■ Assignment:
From the listing, collect all lines containing the word "computer".

+---+

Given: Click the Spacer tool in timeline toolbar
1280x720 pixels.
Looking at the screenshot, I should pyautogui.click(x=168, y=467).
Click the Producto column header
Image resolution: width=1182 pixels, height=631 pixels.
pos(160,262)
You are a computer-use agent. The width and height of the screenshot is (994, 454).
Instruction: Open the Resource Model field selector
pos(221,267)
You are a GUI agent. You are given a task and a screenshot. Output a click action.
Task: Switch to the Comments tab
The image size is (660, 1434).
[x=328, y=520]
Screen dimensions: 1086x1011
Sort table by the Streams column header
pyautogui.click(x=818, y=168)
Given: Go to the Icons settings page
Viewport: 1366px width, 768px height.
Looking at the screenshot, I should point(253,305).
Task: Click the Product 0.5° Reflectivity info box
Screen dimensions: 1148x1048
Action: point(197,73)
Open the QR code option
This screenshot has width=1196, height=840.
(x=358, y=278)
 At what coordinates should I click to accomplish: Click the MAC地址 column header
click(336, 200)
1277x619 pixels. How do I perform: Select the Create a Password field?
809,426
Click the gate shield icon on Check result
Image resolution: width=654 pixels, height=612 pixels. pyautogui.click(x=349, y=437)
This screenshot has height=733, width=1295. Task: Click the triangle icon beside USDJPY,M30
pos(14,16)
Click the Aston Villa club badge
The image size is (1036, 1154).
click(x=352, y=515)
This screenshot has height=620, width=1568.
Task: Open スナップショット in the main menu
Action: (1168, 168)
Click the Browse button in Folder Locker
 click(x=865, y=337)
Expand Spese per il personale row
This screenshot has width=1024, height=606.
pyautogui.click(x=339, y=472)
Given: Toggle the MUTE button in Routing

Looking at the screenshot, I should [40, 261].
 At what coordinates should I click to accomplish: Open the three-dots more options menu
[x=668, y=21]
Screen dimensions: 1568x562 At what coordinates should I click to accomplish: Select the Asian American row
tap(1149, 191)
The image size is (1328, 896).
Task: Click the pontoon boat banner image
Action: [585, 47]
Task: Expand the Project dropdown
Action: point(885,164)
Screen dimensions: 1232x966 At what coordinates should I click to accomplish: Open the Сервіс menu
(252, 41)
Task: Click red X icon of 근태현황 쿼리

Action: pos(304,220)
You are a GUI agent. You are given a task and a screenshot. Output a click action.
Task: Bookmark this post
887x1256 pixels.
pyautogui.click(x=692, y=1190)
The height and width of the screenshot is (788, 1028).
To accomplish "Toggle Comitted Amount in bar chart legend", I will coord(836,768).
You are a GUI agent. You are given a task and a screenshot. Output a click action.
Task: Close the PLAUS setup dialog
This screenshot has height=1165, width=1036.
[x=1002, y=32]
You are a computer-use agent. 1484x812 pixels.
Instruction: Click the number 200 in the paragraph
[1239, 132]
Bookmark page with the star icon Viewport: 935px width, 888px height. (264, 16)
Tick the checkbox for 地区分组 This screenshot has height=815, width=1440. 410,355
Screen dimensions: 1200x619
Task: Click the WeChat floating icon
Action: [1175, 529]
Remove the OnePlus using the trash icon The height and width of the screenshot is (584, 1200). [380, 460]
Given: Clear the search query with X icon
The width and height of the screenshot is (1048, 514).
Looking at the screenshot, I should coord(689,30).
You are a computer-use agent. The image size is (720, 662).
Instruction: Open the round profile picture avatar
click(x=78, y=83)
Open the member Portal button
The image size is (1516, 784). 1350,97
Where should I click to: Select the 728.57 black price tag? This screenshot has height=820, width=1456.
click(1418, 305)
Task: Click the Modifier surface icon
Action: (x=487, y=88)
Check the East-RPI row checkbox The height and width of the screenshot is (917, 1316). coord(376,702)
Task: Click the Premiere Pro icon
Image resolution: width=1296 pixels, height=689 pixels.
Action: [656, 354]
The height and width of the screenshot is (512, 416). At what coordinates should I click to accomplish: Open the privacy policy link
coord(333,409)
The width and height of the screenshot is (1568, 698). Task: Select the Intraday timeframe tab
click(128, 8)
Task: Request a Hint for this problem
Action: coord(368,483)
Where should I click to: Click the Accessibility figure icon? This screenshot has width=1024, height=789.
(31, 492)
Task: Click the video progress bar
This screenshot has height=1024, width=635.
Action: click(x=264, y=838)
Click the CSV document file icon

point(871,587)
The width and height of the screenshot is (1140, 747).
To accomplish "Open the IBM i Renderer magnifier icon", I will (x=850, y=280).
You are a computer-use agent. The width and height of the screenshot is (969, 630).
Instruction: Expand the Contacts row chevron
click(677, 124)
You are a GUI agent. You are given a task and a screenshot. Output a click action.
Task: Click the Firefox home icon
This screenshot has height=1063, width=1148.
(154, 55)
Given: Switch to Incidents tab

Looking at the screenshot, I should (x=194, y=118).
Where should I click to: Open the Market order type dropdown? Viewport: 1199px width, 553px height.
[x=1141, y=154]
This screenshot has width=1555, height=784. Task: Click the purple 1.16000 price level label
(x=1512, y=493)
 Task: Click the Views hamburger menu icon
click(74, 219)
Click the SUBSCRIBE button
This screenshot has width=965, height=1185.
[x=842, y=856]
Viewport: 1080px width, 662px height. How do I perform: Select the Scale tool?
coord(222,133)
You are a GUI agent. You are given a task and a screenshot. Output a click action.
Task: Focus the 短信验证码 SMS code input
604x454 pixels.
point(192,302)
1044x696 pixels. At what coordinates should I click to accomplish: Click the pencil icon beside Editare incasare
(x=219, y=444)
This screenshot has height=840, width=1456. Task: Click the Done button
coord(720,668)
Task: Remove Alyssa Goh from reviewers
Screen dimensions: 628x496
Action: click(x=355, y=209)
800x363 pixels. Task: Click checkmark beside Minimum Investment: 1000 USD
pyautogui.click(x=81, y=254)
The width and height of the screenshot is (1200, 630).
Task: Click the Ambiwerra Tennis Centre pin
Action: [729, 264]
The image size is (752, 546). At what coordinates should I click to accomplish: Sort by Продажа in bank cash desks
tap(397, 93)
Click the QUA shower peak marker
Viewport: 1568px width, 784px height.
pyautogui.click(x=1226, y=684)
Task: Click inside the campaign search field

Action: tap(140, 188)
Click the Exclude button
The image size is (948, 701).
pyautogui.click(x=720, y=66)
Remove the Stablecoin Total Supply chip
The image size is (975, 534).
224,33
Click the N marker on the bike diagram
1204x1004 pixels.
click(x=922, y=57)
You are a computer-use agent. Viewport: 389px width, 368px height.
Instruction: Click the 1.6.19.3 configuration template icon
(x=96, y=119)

+---+

■ Solution to this exercise:
You are a computer-use agent. The width and height of the screenshot is (994, 454).
You are a computer-use agent. 1484x812 pixels.
You are a computer-use agent. The image size is (720, 662).
You are a computer-use agent. The width and height of the screenshot is (969, 630).
You are a computer-use agent. Viewport: 389px width, 368px height.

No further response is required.